Phoenix-based Cavco Industries Inc. struggled on Wall Street last week after the release of some weak second-quarter earnings, which included a staggering 82% year-over-year drop in net income for the first half of the fiscal year, the Phoenix Business Journal reported.

Cavco, a builder of manufactured and modular homes, closed the trading day on Friday (Nov. 2) at $46.13 per share — down by nearly 8%, or $3.94 per share, from the previous day’s close. The 52-week range is $35.81 to $54.11 per share, according to Yahoo! Finance.

The drop in share price echoed the declines in net income, home sales and other earnings figures that Cavco reported Thursday for the second quarter ended Sept. 30.

Net sales of both factory-built homes and financial services, about $110 million, and net income, around $2.68 million, for the second quarter each saw a roughly 15% decline year-over-year, according to the earnings report.

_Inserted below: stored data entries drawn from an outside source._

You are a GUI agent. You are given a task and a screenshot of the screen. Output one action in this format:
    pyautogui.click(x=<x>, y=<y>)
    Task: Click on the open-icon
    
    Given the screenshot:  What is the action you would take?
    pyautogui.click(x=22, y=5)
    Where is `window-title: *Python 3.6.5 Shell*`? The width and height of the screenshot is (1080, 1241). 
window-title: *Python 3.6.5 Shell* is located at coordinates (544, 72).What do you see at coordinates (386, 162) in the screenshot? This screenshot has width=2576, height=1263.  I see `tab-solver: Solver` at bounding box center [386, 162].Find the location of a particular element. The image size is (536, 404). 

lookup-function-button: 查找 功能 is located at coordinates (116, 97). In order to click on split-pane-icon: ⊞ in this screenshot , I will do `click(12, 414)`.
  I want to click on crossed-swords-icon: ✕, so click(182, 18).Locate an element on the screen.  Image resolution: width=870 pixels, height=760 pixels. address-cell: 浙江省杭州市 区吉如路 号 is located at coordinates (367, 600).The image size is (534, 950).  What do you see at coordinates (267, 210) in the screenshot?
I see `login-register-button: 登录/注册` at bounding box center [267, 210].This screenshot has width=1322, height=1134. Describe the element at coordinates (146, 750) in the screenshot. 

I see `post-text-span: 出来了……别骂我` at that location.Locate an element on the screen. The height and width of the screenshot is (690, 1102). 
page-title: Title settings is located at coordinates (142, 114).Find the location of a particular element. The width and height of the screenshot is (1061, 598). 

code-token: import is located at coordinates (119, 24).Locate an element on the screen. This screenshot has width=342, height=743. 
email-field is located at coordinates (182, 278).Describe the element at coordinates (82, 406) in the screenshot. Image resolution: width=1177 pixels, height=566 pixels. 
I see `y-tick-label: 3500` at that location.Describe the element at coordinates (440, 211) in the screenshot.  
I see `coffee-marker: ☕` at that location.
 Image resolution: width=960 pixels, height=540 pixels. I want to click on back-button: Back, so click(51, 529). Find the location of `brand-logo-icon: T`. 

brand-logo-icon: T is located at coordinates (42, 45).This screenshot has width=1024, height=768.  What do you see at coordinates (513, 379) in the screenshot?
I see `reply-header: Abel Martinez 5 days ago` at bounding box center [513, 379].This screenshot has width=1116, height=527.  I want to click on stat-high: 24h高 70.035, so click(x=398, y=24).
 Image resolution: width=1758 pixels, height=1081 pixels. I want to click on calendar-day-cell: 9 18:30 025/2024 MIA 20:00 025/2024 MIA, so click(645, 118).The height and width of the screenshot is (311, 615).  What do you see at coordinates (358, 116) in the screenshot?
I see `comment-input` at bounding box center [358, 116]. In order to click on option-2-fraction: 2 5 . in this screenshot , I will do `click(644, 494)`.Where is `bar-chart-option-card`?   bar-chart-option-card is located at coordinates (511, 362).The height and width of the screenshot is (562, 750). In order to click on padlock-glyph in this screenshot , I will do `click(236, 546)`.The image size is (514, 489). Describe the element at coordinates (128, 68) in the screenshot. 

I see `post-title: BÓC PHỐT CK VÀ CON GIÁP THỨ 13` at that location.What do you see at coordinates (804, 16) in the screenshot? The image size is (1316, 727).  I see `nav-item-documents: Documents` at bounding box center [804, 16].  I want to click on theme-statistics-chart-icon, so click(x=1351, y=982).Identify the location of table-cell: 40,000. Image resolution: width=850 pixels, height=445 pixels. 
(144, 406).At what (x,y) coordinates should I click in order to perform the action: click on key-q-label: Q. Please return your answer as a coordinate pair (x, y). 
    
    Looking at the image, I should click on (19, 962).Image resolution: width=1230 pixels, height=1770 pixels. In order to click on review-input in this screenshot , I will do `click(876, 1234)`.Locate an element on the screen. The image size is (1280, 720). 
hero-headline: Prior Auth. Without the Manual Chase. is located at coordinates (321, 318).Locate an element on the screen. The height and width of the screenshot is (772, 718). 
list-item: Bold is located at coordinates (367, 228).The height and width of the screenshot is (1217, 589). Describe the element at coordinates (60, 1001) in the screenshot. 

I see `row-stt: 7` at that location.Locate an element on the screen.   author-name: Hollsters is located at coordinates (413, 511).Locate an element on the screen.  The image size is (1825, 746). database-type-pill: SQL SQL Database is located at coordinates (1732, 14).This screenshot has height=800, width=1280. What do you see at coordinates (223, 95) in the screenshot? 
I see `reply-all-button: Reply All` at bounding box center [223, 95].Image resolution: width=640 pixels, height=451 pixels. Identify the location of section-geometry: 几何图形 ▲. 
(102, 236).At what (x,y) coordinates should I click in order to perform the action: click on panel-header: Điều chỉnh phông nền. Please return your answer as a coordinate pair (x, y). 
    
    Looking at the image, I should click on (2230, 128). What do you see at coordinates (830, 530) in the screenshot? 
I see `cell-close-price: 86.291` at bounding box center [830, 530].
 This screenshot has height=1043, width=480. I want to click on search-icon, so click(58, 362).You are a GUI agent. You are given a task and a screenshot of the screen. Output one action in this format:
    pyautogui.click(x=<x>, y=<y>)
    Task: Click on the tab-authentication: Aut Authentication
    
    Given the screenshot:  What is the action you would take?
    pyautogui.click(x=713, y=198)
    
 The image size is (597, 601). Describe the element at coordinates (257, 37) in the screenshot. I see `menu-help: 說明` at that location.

The roughly 1,900 factory-built homes that were sold during the second quarter were also down from last year by almost 11%. However, Cavco sold about 4% more units during the first six months of its fiscal year than last year’s 3,998 units sold.

But the most glaring figure of Cavco’s earnings report is the whopping 82% decline in net income year-over-year during the first six months of the current fiscal year (April 1 to Sept. 30).

In actual numbers, that’s the difference between $4.3 million this year versus $23.86 million last year.

“We continue to operate in a challenging market environment where buyers of manufactured homes remain quite cautious in their purchasing decisions, and elevated unemployment and underemployment rates prevent access to financing for a significant number of potential home buyers,” Joseph Stegmayer, president and CEO of Cavco, said in the earnings report. “To counteract these challenges, we have continued to expand our sales in niche market areas including, among others: workforce housing, homes for rental use in planned communities, multifamily developments and camping cabins.”

Stegmayer said that while revenues were lower year-over-year, gross margins improved to more than 23% in the second quarter compared with 21.7% last year. He also explained reasons for the quarter’s weaker revenues.

“Adversely impacting the number of homes sold was a larger proportion of internally financed wholesale sales, up 49.8% this quarter versus the second quarter last year, resulting in delayed recognition of the related revenue,” he said. “The company also modestly grew the proportion of factory sales to company-owned stores, which defers revenue recognition until the home sale process to the consumer is complete.”